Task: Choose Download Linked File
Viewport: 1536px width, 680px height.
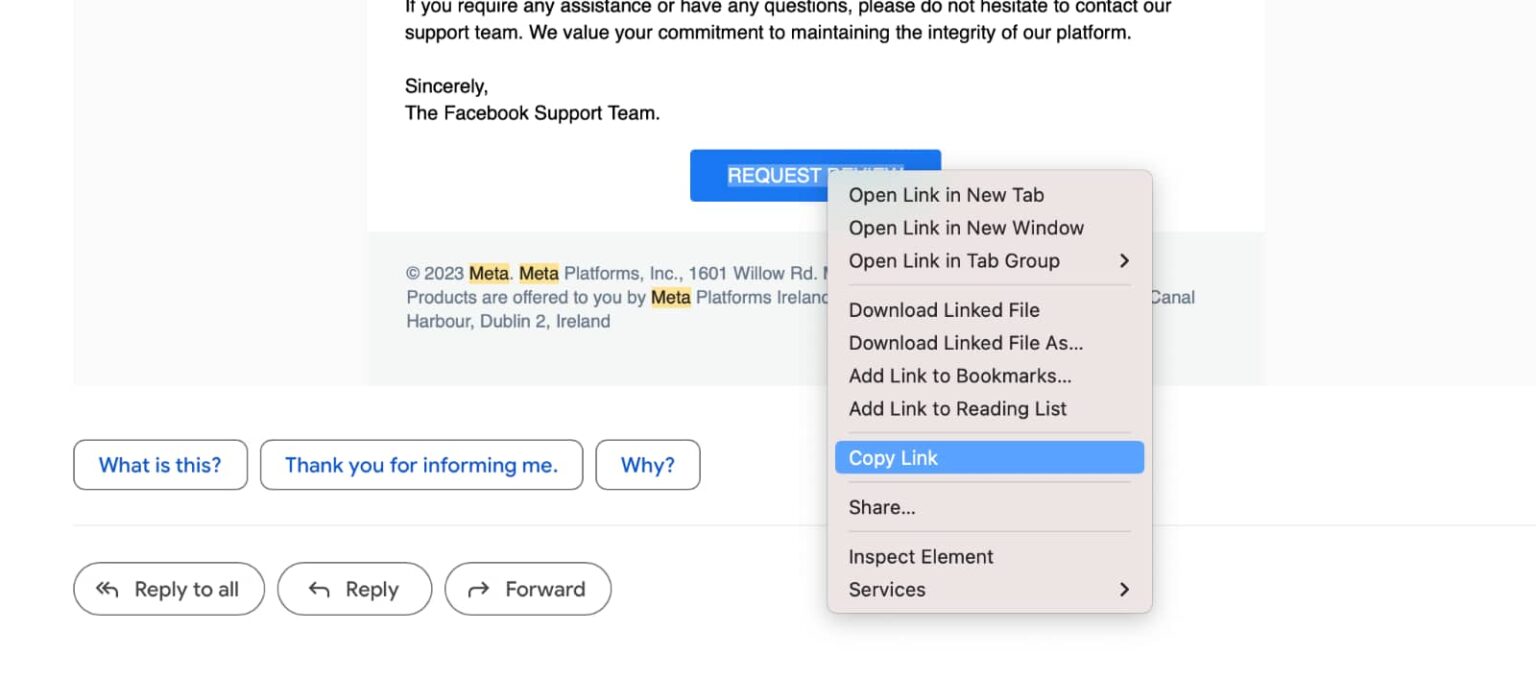Action: [x=944, y=310]
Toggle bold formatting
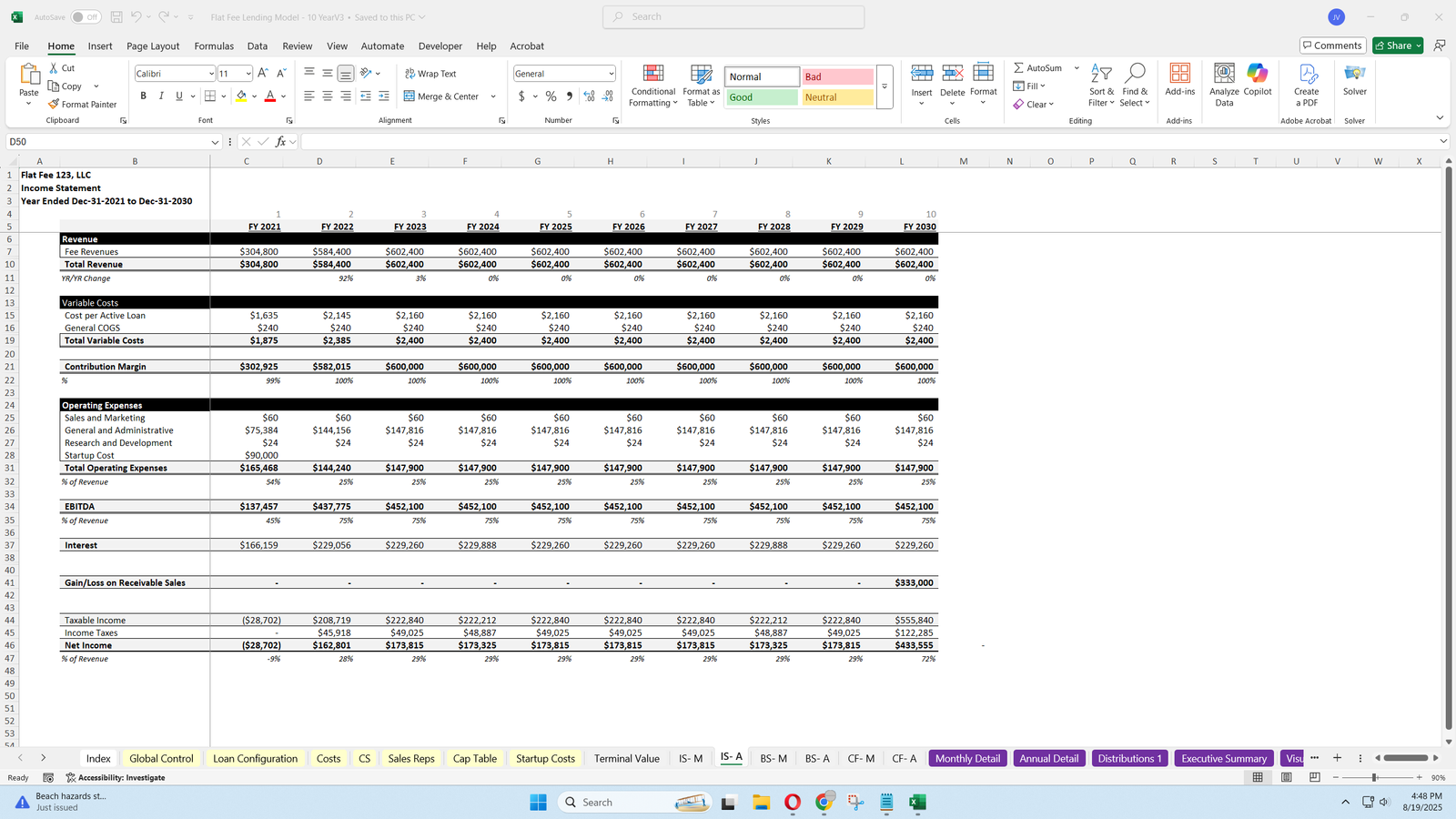Image resolution: width=1456 pixels, height=819 pixels. coord(143,96)
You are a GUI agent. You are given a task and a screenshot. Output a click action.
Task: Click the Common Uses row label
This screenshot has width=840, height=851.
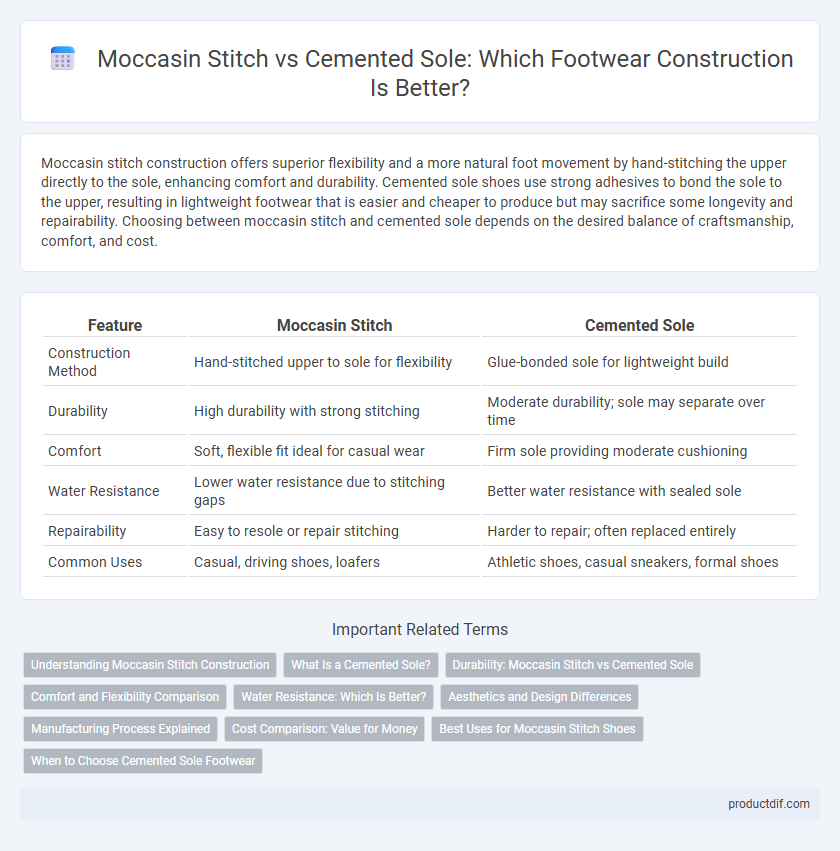tap(95, 562)
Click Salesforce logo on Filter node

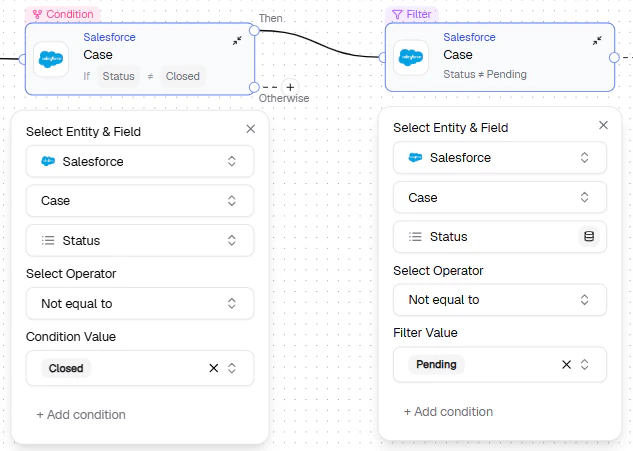click(411, 58)
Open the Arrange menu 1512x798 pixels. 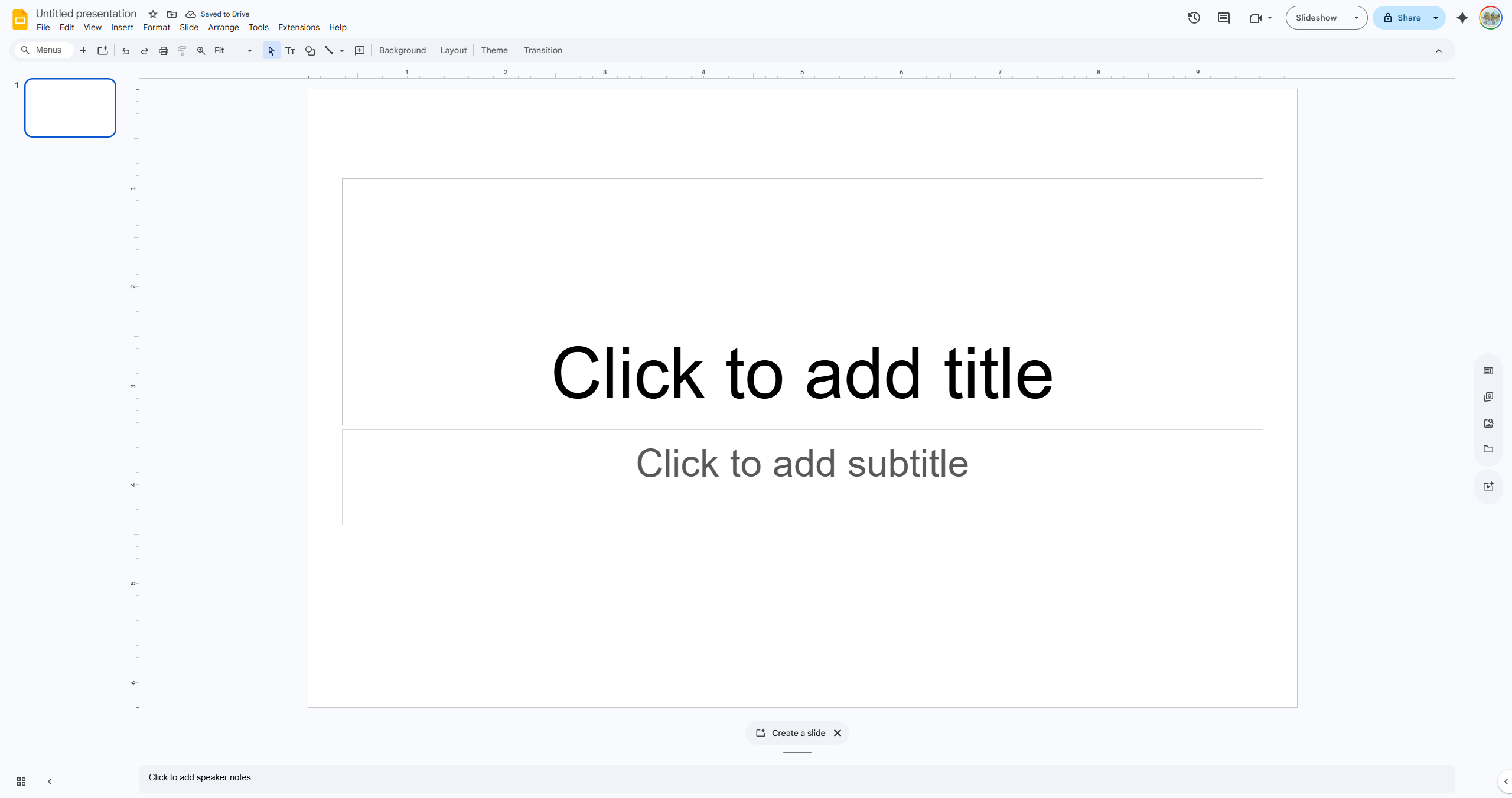[223, 27]
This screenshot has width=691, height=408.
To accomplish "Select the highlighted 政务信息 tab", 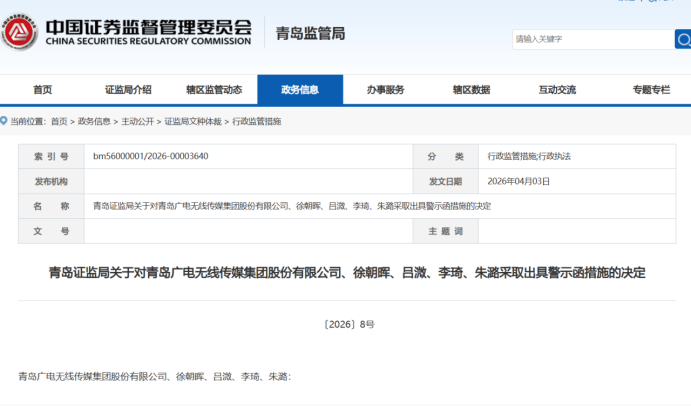I will pos(300,90).
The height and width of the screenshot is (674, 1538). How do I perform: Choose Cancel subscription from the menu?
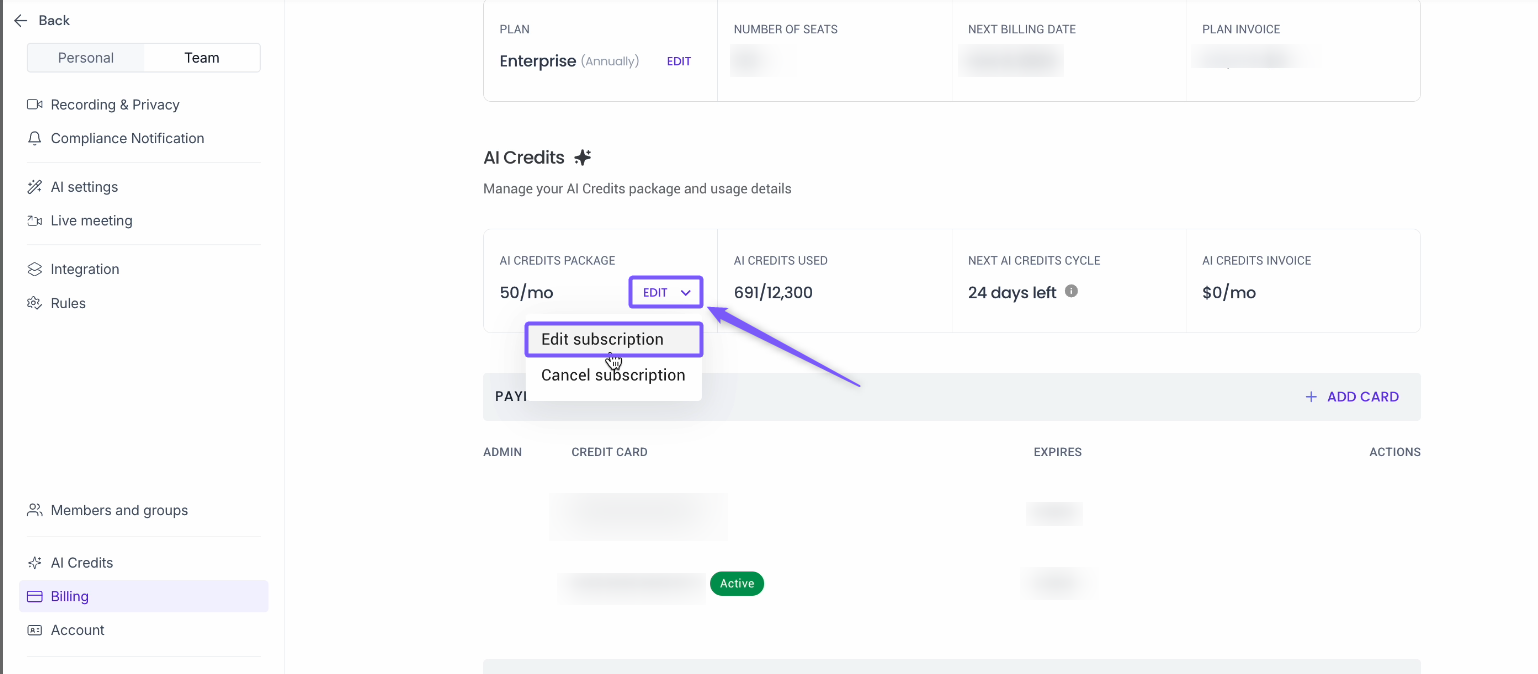613,376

Problem to work on ▸
Each line from the one containing "The height and" through the last line of the listing is to be given again exactly, with no pictures and no other lines.

Response box ▸
The height and width of the screenshot is (674, 1538). How do I perform: Choose Cancel subscription from the menu?
613,376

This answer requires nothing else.